■ **TASK INSTRUCTIONS**
Could you print each of the records below again, word for word and unchanged?

■ **WORKING DATA**
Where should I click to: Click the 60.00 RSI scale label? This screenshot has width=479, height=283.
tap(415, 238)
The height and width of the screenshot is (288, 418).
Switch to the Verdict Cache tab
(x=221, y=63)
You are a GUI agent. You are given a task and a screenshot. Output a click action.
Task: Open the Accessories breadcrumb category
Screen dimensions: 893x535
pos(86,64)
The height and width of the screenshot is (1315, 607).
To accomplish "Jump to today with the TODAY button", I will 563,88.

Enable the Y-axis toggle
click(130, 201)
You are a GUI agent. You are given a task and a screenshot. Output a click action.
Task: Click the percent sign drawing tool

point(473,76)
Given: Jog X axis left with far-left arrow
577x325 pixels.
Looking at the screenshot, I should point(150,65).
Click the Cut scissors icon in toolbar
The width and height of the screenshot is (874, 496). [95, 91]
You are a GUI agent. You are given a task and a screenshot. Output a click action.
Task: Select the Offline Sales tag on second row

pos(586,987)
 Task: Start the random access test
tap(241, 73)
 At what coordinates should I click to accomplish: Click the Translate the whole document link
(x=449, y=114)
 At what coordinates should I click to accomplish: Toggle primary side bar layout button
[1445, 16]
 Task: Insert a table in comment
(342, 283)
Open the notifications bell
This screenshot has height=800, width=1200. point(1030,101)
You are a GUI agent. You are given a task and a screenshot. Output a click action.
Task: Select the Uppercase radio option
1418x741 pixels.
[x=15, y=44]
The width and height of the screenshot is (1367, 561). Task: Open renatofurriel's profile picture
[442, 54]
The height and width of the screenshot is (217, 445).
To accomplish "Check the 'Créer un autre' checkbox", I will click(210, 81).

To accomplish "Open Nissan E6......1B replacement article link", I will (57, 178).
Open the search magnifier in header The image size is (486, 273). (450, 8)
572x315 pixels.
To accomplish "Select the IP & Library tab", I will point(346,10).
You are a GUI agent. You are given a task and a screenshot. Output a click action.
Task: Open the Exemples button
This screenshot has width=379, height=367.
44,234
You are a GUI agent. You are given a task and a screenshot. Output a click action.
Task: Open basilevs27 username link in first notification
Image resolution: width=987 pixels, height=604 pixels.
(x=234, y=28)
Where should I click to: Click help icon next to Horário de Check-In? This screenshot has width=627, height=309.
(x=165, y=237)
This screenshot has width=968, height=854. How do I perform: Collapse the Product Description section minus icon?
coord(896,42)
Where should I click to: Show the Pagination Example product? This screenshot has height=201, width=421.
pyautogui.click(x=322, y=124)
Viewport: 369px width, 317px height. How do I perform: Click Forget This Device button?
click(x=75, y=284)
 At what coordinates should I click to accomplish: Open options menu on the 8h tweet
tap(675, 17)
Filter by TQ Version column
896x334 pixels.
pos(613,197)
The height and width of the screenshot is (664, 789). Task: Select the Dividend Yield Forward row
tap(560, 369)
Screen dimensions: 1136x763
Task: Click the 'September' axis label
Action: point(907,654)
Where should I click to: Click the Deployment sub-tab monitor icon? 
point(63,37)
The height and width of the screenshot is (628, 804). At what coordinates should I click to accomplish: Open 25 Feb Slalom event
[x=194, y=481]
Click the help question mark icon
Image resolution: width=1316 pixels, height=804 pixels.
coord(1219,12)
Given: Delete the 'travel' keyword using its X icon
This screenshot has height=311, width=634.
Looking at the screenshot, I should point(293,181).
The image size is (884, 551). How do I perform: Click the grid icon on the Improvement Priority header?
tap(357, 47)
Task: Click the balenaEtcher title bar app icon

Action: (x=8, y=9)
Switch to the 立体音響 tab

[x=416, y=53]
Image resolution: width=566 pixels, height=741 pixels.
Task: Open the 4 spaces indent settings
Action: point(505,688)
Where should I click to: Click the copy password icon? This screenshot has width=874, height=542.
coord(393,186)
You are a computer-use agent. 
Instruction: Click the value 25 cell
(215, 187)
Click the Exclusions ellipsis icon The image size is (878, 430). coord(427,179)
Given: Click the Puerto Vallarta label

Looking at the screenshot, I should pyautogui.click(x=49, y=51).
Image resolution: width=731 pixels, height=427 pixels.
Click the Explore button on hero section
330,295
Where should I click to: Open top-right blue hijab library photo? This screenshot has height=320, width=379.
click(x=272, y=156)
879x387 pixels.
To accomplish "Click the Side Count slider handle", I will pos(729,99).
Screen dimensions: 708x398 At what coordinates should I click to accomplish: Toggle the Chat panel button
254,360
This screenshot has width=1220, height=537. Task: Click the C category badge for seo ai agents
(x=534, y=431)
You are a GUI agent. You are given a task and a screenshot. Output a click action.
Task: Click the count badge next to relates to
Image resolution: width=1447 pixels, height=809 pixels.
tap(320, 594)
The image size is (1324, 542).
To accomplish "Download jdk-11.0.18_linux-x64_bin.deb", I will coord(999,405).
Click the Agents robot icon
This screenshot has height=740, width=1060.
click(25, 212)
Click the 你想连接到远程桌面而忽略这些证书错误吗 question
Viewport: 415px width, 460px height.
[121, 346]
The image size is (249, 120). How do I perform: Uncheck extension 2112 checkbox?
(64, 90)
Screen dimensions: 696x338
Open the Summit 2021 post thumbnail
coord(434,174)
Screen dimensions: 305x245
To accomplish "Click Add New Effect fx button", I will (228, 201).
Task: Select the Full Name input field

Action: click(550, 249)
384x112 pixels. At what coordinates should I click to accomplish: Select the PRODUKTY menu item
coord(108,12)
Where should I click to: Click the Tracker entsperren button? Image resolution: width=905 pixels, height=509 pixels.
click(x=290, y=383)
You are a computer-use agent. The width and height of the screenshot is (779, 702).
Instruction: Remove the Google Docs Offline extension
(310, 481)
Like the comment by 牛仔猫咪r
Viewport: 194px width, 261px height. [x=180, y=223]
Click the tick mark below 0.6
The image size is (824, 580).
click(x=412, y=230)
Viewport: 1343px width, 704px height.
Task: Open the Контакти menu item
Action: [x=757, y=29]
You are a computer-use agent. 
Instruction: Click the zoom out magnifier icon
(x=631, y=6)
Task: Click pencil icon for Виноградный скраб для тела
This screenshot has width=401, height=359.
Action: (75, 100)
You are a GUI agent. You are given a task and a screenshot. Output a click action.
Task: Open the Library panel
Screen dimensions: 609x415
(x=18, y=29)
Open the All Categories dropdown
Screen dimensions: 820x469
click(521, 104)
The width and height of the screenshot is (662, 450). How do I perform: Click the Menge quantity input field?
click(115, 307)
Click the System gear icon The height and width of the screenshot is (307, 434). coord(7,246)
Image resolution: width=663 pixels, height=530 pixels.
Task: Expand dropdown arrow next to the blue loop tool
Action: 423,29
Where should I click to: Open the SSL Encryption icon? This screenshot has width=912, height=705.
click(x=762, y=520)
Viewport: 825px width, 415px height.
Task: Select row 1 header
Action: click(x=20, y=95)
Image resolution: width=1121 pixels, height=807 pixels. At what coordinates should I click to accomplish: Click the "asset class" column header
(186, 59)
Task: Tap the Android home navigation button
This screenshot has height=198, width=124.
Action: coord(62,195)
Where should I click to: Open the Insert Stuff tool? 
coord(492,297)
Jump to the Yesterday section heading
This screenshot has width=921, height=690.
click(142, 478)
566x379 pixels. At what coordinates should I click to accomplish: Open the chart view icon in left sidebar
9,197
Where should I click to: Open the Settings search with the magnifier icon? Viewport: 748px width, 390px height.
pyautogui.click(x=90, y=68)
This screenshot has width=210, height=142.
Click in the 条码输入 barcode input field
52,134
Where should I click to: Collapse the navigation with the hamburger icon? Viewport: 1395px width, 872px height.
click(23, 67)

■ **ANSWER IN FULL**
Where should I click to: Click the 60.00 RSI scale label? This screenshot has width=479, height=283.
tap(415, 238)
The height and width of the screenshot is (288, 418).
Switch to the Verdict Cache tab
(x=221, y=63)
You are a GUI agent. You are given a task and a screenshot. Output a click action.
Task: Open the Accessories breadcrumb category
Screen dimensions: 893x535
pos(86,64)
The height and width of the screenshot is (1315, 607).
To accomplish "Jump to today with the TODAY button", I will 563,88.

Enable the Y-axis toggle
click(130, 201)
You are a GUI agent. You are given a task and a screenshot. Output a click action.
Task: Click the percent sign drawing tool

point(473,76)
Given: Jog X axis left with far-left arrow
577x325 pixels.
Looking at the screenshot, I should point(150,65).
Click the Cut scissors icon in toolbar
The width and height of the screenshot is (874, 496). [95, 91]
You are a GUI agent. You are given a task and a screenshot. Output a click action.
Task: Select the Offline Sales tag on second row

pos(586,987)
 Task: Start the random access test
tap(241, 73)
 At what coordinates should I click to accomplish: Click the Translate the whole document link
(x=449, y=114)
 At what coordinates should I click to accomplish: Toggle primary side bar layout button
[1445, 16]
 Task: Insert a table in comment
(342, 283)
Open the notifications bell
This screenshot has height=800, width=1200. point(1030,101)
You are a GUI agent. You are given a task and a screenshot. Output a click action.
Task: Select the Uppercase radio option
1418x741 pixels.
[x=15, y=44]
The width and height of the screenshot is (1367, 561). Task: Open renatofurriel's profile picture
[442, 54]
The height and width of the screenshot is (217, 445).
To accomplish "Check the 'Créer un autre' checkbox", I will click(210, 81).

To accomplish "Open Nissan E6......1B replacement article link", I will (57, 178).
Open the search magnifier in header The image size is (486, 273). (450, 8)
572x315 pixels.
To accomplish "Select the IP & Library tab", I will point(346,10).
You are a GUI agent. You are given a task and a screenshot. Output a click action.
Task: Open the Exemples button
This screenshot has width=379, height=367.
44,234
You are a GUI agent. You are given a task and a screenshot. Output a click action.
Task: Open basilevs27 username link in first notification
Image resolution: width=987 pixels, height=604 pixels.
(x=234, y=28)
Where should I click to: Click help icon next to Horário de Check-In? This screenshot has width=627, height=309.
(x=165, y=237)
This screenshot has width=968, height=854. How do I perform: Collapse the Product Description section minus icon?
coord(896,42)
Where should I click to: Show the Pagination Example product? This screenshot has height=201, width=421.
pyautogui.click(x=322, y=124)
Viewport: 369px width, 317px height. How do I perform: Click Forget This Device button?
click(x=75, y=284)
 At what coordinates should I click to accomplish: Open options menu on the 8h tweet
tap(675, 17)
Filter by TQ Version column
896x334 pixels.
pos(613,197)
The height and width of the screenshot is (664, 789). Task: Select the Dividend Yield Forward row
tap(560, 369)
Screen dimensions: 1136x763
Task: Click the 'September' axis label
Action: point(907,654)
Where should I click to: Click the Deployment sub-tab monitor icon? 
point(63,37)
The height and width of the screenshot is (628, 804). At what coordinates should I click to accomplish: Open 25 Feb Slalom event
[x=194, y=481]
Click the help question mark icon
Image resolution: width=1316 pixels, height=804 pixels.
coord(1219,12)
Given: Delete the 'travel' keyword using its X icon
This screenshot has height=311, width=634.
Looking at the screenshot, I should point(293,181).
The image size is (884, 551). How do I perform: Click the grid icon on the Improvement Priority header?
tap(357, 47)
Task: Click the balenaEtcher title bar app icon

Action: (x=8, y=9)
Switch to the 立体音響 tab

[x=416, y=53]
Image resolution: width=566 pixels, height=741 pixels.
Task: Open the 4 spaces indent settings
Action: point(505,688)
Where should I click to: Click the copy password icon? This screenshot has width=874, height=542.
coord(393,186)
You are a computer-use agent. 
Instruction: Click the value 25 cell
(215, 187)
Click the Exclusions ellipsis icon The image size is (878, 430). coord(427,179)
Given: Click the Puerto Vallarta label

Looking at the screenshot, I should pyautogui.click(x=49, y=51).
Image resolution: width=731 pixels, height=427 pixels.
Click the Explore button on hero section
330,295
Where should I click to: Open top-right blue hijab library photo? This screenshot has height=320, width=379.
click(x=272, y=156)
879x387 pixels.
To accomplish "Click the Side Count slider handle", I will pos(729,99).
Screen dimensions: 708x398 At what coordinates should I click to accomplish: Toggle the Chat panel button
254,360
This screenshot has width=1220, height=537. Task: Click the C category badge for seo ai agents
(x=534, y=431)
You are a GUI agent. You are given a task and a screenshot. Output a click action.
Task: Click the count badge next to relates to
Image resolution: width=1447 pixels, height=809 pixels.
tap(320, 594)
The image size is (1324, 542).
To accomplish "Download jdk-11.0.18_linux-x64_bin.deb", I will coord(999,405).
Click the Agents robot icon
This screenshot has height=740, width=1060.
click(25, 212)
Click the 你想连接到远程桌面而忽略这些证书错误吗 question
Viewport: 415px width, 460px height.
[121, 346]
The image size is (249, 120). How do I perform: Uncheck extension 2112 checkbox?
(64, 90)
Screen dimensions: 696x338
Open the Summit 2021 post thumbnail
coord(434,174)
Screen dimensions: 305x245
To accomplish "Click Add New Effect fx button", I will (228, 201).
Task: Select the Full Name input field

Action: click(550, 249)
384x112 pixels. At what coordinates should I click to accomplish: Select the PRODUKTY menu item
coord(108,12)
Where should I click to: Click the Tracker entsperren button? Image resolution: width=905 pixels, height=509 pixels.
click(x=290, y=383)
You are a computer-use agent. The width and height of the screenshot is (779, 702).
Instruction: Remove the Google Docs Offline extension
(310, 481)
Like the comment by 牛仔猫咪r
Viewport: 194px width, 261px height. [x=180, y=223]
Click the tick mark below 0.6
The image size is (824, 580).
click(x=412, y=230)
Viewport: 1343px width, 704px height.
Task: Open the Контакти menu item
Action: [x=757, y=29]
You are a computer-use agent. 
Instruction: Click the zoom out magnifier icon
(x=631, y=6)
Task: Click pencil icon for Виноградный скраб для тела
This screenshot has width=401, height=359.
Action: (75, 100)
You are a GUI agent. You are given a task and a screenshot. Output a click action.
Task: Open the Library panel
Screen dimensions: 609x415
(x=18, y=29)
Open the All Categories dropdown
Screen dimensions: 820x469
click(521, 104)
The width and height of the screenshot is (662, 450). How do I perform: Click the Menge quantity input field?
click(115, 307)
Click the System gear icon The height and width of the screenshot is (307, 434). coord(7,246)
Image resolution: width=663 pixels, height=530 pixels.
Task: Expand dropdown arrow next to the blue loop tool
Action: 423,29
Where should I click to: Open the SSL Encryption icon? This screenshot has width=912, height=705.
click(x=762, y=520)
Viewport: 825px width, 415px height.
Task: Select row 1 header
Action: click(x=20, y=95)
Image resolution: width=1121 pixels, height=807 pixels. At what coordinates should I click to accomplish: Click the "asset class" column header
(186, 59)
Task: Tap the Android home navigation button
This screenshot has height=198, width=124.
Action: coord(62,195)
Where should I click to: Open the Insert Stuff tool? 
coord(492,297)
Jump to the Yesterday section heading
This screenshot has width=921, height=690.
click(142, 478)
566x379 pixels. At what coordinates should I click to accomplish: Open the chart view icon in left sidebar
9,197
Where should I click to: Open the Settings search with the magnifier icon? Viewport: 748px width, 390px height.
pyautogui.click(x=90, y=68)
This screenshot has width=210, height=142.
Click in the 条码输入 barcode input field
52,134
Where should I click to: Collapse the navigation with the hamburger icon? Viewport: 1395px width, 872px height.
click(23, 67)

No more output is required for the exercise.